Ce samedi matin-là, lorsqu’Ethan Miles a conduit sa femme et sa petite fille chez ses parents, il s’attendait à un accueil chaleureux, ou du moins à un peu de courtoisie. Après tout, il les aidait à payer leur hypothèque depuis près de trois ans. Son père avait perdu son emploi à soixante ans, et sa mère, Diane, n’avait jamais travaillé à l’extérieur. Ethan, ingénieur à Seattle, s’était discrètement proposé. Personne ne lui avait rien demandé ; il savait simplement qu’ils en avaient besoin.
Mais aujourd’hui, il n’était pas question d’argent, mais de confiance. Ethan et sa femme, Laura, avaient été invités à un mariage hors de la ville. Ils avaient besoin de quelqu’un pour garder leur fille Sophie, âgée d’un an, pendant deux jours. Ses parents semblaient être le choix idéal.

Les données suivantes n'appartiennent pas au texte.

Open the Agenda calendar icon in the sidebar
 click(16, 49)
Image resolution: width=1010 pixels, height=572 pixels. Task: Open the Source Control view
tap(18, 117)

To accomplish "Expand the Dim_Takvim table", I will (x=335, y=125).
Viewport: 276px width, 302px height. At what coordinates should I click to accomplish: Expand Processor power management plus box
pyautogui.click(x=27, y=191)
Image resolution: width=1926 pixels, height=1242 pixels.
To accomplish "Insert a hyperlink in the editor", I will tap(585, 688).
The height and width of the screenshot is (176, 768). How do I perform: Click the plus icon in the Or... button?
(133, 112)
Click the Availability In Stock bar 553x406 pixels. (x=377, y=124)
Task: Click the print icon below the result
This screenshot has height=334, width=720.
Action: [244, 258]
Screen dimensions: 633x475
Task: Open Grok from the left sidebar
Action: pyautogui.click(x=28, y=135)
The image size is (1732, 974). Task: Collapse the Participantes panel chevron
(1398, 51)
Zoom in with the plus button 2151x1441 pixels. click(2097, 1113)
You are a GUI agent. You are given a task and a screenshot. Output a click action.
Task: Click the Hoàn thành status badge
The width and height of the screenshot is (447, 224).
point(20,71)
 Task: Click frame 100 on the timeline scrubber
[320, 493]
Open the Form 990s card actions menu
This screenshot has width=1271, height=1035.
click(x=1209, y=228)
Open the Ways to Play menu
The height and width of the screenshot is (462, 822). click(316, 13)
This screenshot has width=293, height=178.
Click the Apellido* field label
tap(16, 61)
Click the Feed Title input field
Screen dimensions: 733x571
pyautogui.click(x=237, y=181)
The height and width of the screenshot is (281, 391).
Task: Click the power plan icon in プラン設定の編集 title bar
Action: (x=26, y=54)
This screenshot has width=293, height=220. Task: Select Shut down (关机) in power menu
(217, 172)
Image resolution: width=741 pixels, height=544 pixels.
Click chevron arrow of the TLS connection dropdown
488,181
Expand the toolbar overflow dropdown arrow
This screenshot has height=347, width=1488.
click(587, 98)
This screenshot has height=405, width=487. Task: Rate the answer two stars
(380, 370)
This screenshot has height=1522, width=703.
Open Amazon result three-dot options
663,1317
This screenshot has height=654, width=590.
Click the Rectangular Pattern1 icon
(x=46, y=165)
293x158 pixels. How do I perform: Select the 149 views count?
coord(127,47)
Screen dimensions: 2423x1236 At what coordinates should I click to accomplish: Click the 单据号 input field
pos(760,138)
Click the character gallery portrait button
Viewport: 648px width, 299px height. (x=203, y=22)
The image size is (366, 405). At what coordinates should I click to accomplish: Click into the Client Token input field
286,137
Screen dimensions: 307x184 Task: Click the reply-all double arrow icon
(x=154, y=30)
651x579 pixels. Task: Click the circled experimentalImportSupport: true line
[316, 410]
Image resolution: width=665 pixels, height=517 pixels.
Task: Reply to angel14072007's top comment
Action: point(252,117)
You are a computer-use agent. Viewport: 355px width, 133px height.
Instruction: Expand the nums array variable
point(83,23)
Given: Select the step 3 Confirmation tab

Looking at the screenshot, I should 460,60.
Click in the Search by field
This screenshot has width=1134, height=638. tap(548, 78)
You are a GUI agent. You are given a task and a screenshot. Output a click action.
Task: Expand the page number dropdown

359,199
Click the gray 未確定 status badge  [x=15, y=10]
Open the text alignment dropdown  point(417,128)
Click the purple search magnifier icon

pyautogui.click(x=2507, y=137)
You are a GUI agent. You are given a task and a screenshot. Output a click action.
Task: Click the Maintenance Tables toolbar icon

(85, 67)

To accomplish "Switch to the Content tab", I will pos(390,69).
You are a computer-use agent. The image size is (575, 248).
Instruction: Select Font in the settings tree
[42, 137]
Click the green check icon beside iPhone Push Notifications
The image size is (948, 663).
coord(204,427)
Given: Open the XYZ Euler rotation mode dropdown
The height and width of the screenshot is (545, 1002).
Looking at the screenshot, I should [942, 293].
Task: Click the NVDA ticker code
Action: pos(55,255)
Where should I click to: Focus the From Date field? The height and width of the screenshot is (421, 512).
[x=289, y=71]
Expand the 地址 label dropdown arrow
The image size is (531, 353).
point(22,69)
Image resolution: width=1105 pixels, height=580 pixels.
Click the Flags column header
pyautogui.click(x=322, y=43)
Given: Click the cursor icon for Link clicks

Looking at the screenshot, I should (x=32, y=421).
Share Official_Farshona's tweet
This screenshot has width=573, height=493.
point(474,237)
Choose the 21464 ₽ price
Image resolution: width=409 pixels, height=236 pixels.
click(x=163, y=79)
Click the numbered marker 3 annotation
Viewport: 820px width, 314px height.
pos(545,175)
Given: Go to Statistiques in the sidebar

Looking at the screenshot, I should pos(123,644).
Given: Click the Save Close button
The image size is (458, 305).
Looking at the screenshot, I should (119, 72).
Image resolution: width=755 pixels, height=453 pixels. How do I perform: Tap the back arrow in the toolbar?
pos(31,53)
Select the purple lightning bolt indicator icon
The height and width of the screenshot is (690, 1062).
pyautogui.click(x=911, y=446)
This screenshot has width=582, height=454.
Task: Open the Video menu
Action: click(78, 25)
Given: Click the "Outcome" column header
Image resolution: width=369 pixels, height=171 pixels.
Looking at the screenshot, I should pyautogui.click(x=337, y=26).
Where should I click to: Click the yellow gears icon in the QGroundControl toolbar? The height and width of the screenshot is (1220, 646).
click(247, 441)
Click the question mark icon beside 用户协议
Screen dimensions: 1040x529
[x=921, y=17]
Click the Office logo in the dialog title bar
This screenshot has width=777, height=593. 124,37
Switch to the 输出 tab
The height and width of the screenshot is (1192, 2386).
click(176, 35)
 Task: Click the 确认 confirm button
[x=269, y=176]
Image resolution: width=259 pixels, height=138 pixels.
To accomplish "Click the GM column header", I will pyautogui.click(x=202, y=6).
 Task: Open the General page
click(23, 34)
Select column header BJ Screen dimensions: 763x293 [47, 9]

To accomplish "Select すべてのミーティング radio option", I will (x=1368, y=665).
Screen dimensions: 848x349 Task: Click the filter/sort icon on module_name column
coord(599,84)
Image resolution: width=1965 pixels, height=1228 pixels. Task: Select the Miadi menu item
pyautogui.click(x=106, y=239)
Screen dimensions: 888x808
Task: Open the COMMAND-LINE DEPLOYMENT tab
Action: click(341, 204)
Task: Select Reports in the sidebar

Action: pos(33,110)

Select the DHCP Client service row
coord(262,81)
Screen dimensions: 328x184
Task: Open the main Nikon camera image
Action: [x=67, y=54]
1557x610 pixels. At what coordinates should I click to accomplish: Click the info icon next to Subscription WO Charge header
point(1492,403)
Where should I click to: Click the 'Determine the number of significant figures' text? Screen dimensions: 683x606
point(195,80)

En entrant dans le salon, Diane leva à peine les yeux de sa grille de mots croisés. Son père, Harold, hocha vaguement la tête.
« Alors, » commença Ethan sur son ton poli habituel, « nous espérions que vous pourriez garder Sophie pour le week-end. Nous l’amènerons ici vendredi soir et nous la récupérerons dimanche. »
Diane baissa ses lunettes. « Vous voulez dire garder des enfants ? »
Ethan sourit. « Eh bien, oui. Juste pour deux nuits. »
Elle laissa échapper un rire sec. « Ethan, nous avons élevé nos enfants. Nous ne sommes pas tes nounous. »
Un silence pesant s’installa un instant. Le visage de Laura s’empourpra d’incrédulité. Sophie gazouillait dans sa poussette, inconsciente de la tension ambiante.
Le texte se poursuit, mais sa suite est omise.